Consigne 1
Recopiez fidèlement le passage de l'article sur le spa hôtelier, depuis "Nelly Rioux" jusqu'à "pour la santé." inclus.
Consigne 2
Dans l'article sur le spa hôtelier, que signifie le nom « spa » ?

Texte du document

En dehors de toutes considérations médiatiques, les experts sont d'accord : le spa est une valeur en hausse auprès de la clientèle française ou étrangère. Mais n'est-on pas en train d'oublier l'essentiel ? Ouvrir un spa au public n'est pas une initiative anodine. Plusieurs points sont à surveiller de près.
Nelly Rioux

Spa hôtelier, un espace à surveiller de près


"Les hôteliers doivent faire contrôler très régulièrement la qualité de l'eau par des laboratoires agréés." Patrick Paris.

Le spa, dont le nom signifie Sane Per Aqua (littéralement : la santé par l'eau), est un espace à surveiller sur le plan sanitaire. En effet, le spa, censé apporter du bien-être, est potentiellement dangereux parce qu'alimenté par le réseau sanitaire d'eau froide et chaude de l'établissement où il se situe. Au même titre que l'ensemble du bâtiment, il doit être sous haute surveillance tout simplement parce que si l'eau peut soigner, elle peut également représenter des risques pour la santé.
Ces risques sont les lésionnelles et les pseudomonas aeruginosa. Les premières prolifèrent dans les milieux aquatiques, et plus particulièrement lorsque les températures sont comprises entre 35 et 40 °C. Cette bactérie qui déclenche une maladie respiratoire, de type pneumopathie aiguë grave, entraine le décès de l'individu contaminé dans environ 15 % des cas. Pseudomonas aeruginosa est une bactérie opportuniste responsable de diverses infections nosocomiales. Face à ces deux risques, la responsabilité pénale de l'exploitant est engagée*, et il ne faut pas attendre un contrôle inopiné de la DDASS (www.sante.gouv.fr/htm/minister/dd-dr/listedddr.htm#ddass) pour s'en préoccuper.

Données fournies

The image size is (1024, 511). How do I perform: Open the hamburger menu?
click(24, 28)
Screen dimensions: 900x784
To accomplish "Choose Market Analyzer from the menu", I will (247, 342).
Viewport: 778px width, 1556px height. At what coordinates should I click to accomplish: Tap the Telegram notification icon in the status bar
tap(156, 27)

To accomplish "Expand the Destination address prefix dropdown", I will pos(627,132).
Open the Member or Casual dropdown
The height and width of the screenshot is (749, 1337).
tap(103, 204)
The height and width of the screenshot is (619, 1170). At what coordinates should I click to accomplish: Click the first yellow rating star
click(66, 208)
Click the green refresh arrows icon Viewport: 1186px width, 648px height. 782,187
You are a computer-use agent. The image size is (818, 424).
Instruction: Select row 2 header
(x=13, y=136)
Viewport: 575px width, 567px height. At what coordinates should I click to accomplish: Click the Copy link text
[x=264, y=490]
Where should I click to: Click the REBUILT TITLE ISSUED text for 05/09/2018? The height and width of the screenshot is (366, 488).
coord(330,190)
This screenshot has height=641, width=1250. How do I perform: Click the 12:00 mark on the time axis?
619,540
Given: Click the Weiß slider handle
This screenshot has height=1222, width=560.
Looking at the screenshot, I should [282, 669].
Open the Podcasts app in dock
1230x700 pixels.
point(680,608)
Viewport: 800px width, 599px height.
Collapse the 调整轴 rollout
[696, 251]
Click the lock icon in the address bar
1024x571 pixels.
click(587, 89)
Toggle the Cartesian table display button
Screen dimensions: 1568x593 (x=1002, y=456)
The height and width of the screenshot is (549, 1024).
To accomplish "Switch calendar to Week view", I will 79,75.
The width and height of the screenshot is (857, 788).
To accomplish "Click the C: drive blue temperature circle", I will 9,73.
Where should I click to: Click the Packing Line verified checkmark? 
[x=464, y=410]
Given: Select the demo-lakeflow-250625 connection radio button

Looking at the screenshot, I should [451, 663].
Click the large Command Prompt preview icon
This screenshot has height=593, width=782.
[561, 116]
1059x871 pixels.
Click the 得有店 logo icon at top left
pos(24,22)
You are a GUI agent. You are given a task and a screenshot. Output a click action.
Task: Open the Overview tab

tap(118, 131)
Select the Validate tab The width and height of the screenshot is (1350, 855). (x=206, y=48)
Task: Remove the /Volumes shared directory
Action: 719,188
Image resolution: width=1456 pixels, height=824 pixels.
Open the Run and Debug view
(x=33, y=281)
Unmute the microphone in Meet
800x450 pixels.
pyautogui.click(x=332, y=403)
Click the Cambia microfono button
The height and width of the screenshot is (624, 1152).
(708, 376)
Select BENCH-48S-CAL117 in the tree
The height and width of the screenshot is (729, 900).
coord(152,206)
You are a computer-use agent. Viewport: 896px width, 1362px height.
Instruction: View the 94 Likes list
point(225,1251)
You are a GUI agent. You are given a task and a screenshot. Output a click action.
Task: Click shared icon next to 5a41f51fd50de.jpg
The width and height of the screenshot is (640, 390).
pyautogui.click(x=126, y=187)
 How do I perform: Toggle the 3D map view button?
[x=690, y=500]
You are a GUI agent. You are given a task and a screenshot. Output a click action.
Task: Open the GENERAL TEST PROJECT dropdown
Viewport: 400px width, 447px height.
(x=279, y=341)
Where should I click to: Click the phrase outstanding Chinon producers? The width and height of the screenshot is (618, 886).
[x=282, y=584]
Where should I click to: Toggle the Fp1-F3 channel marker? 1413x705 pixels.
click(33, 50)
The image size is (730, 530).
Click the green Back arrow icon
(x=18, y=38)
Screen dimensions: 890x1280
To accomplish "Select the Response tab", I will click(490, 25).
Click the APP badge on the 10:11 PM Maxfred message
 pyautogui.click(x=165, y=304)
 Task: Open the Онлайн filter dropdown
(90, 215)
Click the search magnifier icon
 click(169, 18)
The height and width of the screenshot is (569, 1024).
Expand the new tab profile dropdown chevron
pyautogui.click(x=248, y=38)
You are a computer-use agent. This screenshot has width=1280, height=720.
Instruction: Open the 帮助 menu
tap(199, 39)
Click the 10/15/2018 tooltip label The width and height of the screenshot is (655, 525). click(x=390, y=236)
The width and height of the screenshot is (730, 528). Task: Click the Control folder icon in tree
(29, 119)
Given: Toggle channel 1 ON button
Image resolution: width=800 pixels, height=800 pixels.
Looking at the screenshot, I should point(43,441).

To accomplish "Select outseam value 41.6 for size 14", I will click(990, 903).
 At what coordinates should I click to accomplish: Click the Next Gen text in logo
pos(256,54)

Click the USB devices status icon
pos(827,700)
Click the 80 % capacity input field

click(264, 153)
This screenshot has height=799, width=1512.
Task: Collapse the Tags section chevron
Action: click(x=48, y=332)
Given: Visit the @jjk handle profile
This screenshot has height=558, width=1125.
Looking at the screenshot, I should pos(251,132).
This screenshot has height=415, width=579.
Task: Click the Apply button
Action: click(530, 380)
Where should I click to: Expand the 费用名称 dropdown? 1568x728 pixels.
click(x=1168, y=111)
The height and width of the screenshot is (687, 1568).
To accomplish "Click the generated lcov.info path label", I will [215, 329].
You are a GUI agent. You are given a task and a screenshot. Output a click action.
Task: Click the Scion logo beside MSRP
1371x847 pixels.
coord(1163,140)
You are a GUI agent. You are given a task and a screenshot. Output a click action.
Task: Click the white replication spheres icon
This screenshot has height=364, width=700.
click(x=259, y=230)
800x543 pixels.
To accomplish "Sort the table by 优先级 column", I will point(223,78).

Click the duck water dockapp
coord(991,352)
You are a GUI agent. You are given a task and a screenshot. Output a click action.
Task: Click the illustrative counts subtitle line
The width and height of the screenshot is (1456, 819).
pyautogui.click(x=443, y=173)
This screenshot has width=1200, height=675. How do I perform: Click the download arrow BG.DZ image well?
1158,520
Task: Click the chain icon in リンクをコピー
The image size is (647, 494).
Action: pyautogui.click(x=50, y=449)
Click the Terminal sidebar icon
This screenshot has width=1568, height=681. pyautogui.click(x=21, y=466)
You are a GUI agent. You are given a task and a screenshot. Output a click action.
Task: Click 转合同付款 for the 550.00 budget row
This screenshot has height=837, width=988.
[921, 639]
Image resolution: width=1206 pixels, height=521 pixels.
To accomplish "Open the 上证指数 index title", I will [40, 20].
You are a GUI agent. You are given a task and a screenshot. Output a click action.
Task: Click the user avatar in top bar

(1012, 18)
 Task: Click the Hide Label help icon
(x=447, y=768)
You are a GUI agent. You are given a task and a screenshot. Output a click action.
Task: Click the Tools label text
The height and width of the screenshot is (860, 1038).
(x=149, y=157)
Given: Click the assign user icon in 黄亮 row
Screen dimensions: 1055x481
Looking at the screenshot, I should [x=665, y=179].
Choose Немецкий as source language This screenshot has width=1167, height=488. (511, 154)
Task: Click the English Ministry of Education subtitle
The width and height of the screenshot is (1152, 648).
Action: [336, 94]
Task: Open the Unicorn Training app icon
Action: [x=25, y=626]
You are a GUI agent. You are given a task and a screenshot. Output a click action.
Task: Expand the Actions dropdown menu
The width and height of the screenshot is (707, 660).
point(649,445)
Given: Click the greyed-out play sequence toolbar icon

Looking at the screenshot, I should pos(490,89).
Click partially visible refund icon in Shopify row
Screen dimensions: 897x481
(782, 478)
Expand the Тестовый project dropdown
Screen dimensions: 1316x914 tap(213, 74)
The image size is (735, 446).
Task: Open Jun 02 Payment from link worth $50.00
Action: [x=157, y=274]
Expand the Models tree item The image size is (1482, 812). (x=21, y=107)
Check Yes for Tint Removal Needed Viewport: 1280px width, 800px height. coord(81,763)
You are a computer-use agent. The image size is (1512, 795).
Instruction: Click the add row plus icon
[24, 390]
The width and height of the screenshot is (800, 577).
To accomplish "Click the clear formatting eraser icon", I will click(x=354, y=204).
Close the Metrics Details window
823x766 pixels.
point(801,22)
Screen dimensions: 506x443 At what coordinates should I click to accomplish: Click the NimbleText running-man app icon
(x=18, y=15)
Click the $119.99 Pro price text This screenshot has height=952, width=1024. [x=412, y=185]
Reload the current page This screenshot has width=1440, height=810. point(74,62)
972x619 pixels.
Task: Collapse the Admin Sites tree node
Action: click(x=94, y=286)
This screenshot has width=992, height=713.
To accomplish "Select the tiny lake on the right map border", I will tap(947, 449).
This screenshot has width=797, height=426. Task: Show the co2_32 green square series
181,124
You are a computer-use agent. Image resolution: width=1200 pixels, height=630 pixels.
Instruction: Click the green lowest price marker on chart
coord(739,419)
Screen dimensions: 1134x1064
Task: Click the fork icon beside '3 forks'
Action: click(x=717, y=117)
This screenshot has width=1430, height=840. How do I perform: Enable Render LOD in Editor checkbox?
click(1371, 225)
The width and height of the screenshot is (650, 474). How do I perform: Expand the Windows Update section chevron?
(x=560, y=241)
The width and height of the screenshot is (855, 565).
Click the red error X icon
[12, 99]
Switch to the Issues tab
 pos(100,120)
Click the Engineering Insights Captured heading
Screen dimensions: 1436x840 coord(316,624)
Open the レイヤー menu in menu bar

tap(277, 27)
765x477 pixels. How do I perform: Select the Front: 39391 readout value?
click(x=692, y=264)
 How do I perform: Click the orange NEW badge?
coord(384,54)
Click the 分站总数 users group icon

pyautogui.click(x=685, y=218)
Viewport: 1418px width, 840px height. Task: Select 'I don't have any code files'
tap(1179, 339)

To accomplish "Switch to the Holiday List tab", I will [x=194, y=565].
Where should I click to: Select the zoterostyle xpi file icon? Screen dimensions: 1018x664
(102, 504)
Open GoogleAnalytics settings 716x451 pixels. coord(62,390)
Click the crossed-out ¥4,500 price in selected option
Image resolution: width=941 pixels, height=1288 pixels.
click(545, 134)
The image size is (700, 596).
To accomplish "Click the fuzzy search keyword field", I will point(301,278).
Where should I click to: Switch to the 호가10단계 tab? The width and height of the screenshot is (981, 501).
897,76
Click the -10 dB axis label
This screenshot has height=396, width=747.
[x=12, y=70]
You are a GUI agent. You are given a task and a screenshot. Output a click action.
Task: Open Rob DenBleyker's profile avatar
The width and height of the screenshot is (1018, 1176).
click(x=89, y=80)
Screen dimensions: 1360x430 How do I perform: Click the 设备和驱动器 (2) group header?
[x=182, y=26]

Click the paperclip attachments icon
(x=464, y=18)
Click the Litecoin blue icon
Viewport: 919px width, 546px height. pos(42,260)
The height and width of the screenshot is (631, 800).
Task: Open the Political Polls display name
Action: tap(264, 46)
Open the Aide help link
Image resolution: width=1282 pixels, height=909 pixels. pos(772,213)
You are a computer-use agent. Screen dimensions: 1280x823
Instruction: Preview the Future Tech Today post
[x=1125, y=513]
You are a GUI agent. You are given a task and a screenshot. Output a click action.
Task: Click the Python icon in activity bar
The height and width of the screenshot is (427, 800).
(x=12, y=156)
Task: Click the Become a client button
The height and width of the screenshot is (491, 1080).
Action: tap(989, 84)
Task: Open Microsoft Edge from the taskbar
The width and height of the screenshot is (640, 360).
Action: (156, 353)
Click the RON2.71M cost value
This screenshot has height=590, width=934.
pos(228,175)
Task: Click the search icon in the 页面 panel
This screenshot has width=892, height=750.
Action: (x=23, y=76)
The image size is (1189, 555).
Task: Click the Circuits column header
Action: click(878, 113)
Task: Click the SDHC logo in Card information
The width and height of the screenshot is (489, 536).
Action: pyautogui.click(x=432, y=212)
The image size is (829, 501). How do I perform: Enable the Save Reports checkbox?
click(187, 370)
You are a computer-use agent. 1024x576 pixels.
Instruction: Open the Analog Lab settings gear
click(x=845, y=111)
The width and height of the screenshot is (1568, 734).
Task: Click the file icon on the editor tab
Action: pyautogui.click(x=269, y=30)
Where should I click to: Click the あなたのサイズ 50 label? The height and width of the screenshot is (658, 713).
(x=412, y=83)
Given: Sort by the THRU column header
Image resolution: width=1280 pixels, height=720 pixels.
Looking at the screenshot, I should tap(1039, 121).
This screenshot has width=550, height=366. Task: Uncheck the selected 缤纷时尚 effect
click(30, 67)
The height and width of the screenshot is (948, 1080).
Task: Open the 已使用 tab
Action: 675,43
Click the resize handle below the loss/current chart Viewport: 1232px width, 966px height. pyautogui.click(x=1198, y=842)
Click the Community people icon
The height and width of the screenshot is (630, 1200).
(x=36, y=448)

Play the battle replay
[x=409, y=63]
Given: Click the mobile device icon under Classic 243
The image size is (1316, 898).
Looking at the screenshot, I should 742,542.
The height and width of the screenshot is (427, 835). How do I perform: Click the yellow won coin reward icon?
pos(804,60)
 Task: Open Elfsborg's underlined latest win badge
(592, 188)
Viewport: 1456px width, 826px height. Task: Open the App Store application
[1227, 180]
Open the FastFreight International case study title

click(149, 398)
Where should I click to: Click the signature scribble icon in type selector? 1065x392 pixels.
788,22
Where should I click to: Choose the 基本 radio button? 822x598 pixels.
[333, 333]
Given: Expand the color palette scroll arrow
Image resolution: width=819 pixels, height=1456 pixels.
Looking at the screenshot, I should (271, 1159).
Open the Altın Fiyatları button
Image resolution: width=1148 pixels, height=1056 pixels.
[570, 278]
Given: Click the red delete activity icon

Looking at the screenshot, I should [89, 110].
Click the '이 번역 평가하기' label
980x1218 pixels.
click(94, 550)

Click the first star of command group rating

Votre réponse 1
Nelly Rioux

Spa hôtelier, un espace à surveiller de près


"Les hôteliers doivent faire contrôler très régulièrement la qualité de l'eau par des laboratoires agréés." Patrick Paris.

Le spa, dont le nom signifie Sane Per Aqua (littéralement : la santé par l'eau), est un espace à surveiller sur le plan sanitaire. En effet, le spa, censé apporter du bien-être, est potentiellement dangereux parce qu'alimenté par le réseau sanitaire d'eau froide et chaude de l'établissement où il se situe. Au même titre que l'ensemble du bâtiment, il doit être sous haute surveillance tout simplement parce que si l'eau peut soigner, elle peut également représenter des risques pour la santé.

Votre réponse 2
Sane Per Aqua, littéralement « la santé par l'eau ».